The full piece is below. It is long. It earns every word.

But if this summary is as far as you get today — now you know.

Linda Hardison's avatar

I am loving your work and appreciate the clarity of your writing. I hope we can move NH forward. I am more than ready.

Steven's avatar

Linda, thank you — that means a great deal. The clarity you're responding to is only possible because the underlying situation, once assembled honestly, speaks for itself. We're simply putting the pieces in the same room.

And yes — the readiness you're expressing is exactly what this series has been building toward. You are far from alone in feeling it. The responses to these backgrounders — from readers like you, from people across the state who recognize what they're seeing once it's laid out plainly — suggest that something is genuinely shifting.

Earlier this evening, I posted a photo of my late mother along w/my heartfelt message—Mother's Day—thinking of the now four generations of us as part of New Hampshire. New Hampshire is worth fighting for. The people who built it, who live and work and retire here, deserve a system that actually reflects the values the state claims to hold. The conversation is happening. The full picture is becoming harder to keep unassembled.
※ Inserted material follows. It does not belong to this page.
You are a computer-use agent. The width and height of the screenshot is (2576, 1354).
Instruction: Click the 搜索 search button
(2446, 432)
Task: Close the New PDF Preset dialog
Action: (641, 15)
Thank you for reading, for sharing, and for being ready. That readiness matters more than you might know. Please stay in touch.

Thomas P. Oppel's avatar

A really great series, Steven. But I will note that in the 3-3 plan that we unveiled in early March, both Margaret and David would also benefit from a $250,000 homestead exemption, which would mean that only $50,000 of their homes would be subject to a $3 statewide property tax. There is certainly no guarantee, but I suspect that that homestead exemption could be expanded to include all local property taxes, meaning a substantial reduction in the property tax bill.

Steven's avatar

Thomas, thank you — both for the kind words about the series and for this important clarification. You are absolutely right, and I want you to know that the 3-3 Tax Savings Plan and the specific protections it offers the majority of New Hampshire property taxpayers — including that $250,000 homestead exemption — were very much on my mind with nearly every word of this piece.

I made a deliberate choice to keep the argument generic precisely because I wanted the case for fairness to stand on its own terms first — to bring readers to the point where they recognized the problem clearly and were genuinely open to solutions before any specific plan was named. As you certainly know, too often in New Hampshire, a specific proposal becomes the target before the underlying argument has had a chance to land.

But the work you, Andru, and your colleagues have done in developing the 3-3 plan represents exactly the kind of serious, specific, and genuinely fair thinking that this conversation has needed for a long time. The homestead exemption you describe would be transformative for households like Margaret's — and the possibility of expanding it to local property taxes as well is precisely the kind of structural relief that makes this more than a theoretical exercise. I had a smile on my face as I commenced running my numbers through your online program—I expected similar results.

Thank you for doing the hard work of turning a principle into a plan. New Hampshire is better for it. I look forward to featuring the 3-3 plan more prominently as this series continues.

Thomas P. Oppel's avatar

Completely understand the choices you made. Your series tried to explicate the generic issues - as you say, and as I hope some of my scribblings have attempted as well - without creating the target of a specific proposal. All of these conversations are important and - as you and I have each pointed out - have been muzzled not only by those who truly benefit from the so-called NH Advantage, but from Democratic leaders who have been cowardly in failing to oppose the class warfare that i believe the GOP/Free State majority has declared on 95% of NH's population in their protection of the wealthy and well-connected.

Thomas P. Oppel's avatar

Would love to grab coffee/drinks/meal sometime. Sorry i missed you when Clif Below and i visited with Charlestown Dems earlier this week.